Week 5 Discussion: Relevant and Irrelevant Costs
The purchase of any material undergoes differential analysis undertaken by the firms which considers relevant costs. Before understanding the concept of differential analysis one needs to know about the relevant costs.
Relevant costs are those costs that are affected if the decision to purchase a specific material is taken in comparison to any other alternative (Karnon, Partington & Afzali, 2021, p.2). That is why relevant costs are also known as opportunity costs i.e. the cost foregone for purchasing one alternative instead of another.
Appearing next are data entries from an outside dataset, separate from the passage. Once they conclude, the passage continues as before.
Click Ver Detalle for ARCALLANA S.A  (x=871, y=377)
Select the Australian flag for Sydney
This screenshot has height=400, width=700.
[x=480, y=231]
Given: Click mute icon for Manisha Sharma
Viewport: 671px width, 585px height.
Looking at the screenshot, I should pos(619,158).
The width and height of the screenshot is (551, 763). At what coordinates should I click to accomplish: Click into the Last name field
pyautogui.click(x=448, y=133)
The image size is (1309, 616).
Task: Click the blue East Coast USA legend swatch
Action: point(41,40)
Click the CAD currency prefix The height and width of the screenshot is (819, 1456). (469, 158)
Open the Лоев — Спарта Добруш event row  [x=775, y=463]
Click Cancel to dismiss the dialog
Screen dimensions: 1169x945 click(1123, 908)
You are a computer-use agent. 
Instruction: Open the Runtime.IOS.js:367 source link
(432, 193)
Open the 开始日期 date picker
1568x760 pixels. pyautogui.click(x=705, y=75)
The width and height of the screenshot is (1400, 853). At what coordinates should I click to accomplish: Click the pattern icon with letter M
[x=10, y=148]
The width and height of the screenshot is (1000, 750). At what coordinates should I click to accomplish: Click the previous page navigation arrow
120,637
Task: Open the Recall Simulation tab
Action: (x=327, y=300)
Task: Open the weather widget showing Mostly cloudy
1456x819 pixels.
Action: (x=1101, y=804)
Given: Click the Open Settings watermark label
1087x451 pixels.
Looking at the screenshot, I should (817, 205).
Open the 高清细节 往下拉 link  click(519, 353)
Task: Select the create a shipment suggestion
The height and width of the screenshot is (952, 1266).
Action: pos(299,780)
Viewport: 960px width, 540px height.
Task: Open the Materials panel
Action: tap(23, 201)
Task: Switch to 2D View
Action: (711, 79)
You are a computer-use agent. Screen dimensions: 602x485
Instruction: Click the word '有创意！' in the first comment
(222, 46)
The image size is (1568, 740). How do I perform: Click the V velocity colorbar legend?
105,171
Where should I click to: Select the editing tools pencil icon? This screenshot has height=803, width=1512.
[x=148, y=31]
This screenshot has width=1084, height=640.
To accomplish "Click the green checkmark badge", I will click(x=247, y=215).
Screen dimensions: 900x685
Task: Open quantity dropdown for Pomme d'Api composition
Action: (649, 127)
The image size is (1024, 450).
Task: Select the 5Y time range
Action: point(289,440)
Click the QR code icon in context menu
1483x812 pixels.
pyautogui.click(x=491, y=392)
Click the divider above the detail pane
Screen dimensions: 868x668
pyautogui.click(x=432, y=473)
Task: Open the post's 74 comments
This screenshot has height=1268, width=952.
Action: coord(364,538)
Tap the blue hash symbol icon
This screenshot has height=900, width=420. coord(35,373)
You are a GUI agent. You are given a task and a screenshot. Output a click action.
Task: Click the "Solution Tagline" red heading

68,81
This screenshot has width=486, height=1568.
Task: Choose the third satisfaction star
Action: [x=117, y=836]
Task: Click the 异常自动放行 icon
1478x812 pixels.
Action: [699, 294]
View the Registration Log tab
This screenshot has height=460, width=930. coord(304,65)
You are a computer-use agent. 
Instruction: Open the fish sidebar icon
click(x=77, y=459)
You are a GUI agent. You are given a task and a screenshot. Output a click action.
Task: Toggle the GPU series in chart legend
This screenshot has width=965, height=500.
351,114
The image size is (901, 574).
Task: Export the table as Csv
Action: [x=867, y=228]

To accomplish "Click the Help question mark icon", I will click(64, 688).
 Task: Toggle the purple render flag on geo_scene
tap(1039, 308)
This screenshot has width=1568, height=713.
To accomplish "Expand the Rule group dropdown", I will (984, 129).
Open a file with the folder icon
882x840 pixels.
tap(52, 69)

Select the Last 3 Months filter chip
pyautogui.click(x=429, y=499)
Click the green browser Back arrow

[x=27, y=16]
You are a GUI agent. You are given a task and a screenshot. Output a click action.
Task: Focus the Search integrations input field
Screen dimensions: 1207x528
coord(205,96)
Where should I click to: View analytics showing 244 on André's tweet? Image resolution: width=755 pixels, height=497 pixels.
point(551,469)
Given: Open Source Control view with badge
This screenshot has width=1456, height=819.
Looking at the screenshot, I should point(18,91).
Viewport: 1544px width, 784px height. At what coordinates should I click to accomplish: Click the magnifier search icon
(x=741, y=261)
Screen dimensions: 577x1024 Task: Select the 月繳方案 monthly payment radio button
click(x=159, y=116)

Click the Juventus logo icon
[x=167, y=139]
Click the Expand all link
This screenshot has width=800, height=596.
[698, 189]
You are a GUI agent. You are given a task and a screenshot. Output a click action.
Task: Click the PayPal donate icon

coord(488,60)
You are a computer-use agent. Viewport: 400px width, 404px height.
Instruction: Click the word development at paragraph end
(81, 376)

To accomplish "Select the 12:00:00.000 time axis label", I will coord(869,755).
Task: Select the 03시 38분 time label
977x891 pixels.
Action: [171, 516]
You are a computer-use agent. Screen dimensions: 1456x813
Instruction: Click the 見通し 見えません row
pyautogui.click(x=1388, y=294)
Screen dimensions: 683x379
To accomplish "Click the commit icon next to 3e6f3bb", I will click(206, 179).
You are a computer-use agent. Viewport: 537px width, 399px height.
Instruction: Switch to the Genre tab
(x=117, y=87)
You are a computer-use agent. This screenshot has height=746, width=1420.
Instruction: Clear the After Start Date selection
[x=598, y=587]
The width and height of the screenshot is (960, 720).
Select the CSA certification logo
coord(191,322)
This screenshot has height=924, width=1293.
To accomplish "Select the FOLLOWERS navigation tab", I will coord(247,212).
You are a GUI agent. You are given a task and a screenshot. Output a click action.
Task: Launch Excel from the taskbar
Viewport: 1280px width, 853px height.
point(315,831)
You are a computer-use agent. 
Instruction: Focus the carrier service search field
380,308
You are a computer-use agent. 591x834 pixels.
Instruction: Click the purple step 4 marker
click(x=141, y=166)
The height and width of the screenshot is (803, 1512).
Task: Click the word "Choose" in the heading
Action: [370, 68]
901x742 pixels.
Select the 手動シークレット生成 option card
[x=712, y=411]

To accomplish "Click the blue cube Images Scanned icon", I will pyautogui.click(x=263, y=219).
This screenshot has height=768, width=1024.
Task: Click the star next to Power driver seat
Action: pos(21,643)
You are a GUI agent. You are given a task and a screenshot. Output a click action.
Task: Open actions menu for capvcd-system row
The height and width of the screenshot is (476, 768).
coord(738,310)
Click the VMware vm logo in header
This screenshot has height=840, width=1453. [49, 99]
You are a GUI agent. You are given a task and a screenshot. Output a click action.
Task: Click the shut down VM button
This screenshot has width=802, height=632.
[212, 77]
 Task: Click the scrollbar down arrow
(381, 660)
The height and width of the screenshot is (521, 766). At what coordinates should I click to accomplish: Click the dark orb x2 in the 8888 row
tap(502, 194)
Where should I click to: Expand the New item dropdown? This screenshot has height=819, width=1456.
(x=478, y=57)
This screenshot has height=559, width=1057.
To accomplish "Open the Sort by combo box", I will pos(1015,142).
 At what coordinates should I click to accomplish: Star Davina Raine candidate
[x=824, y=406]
Other than the relevant costs all other costs are irrelevant or sunk costs and they do not need to be considered in the purchase decision. The reason we do not consider sunk costs is due to their being unaffected whether the purchase is made or not (Olivola, 2018, p.1080). For instance, if the company decides to purchase a new truck for 50000$ for the supplier chain, the parts of the old truck originally costing 30000$ can be sold for the scrap value of 12000$ and the rest is sunk cost.
Now coming back to our concept of differential analysis, it means recognizing all those revenues and costs that differ for different alternatives. These costs are the very relevant costs that have been discussed above. Thus, we can say that the differential analysis for making a purchase decision refers to taking into consideration all the relevant costs to be incurred on the purchase and the expected revenue from the purchase to be made.
To answer the question of why sunk costs are not considered while making purchase decisions is because these costs would remain unchanged regardless of the decision of purchase. As stated earlier the example of purchasing the truck, the lost value of 18000$ on the old truck could never be recovered whether the new truck is purchased or not. To conclude irrelevant or sunk costs do not contribute to future decision-making since they remain unaffected and fixed.
Reference list:
Karnon, J., Partington, A., & Afzali, H. (2021). Strategies for avoiding neglect of opportunity costs by decision-makers. Applied Health Economics and Health Policy, 1-3.
Olivola, C. Y. (2018). The interpersonal sunk-cost effect. Psychological science, 29(7), 1072-1083.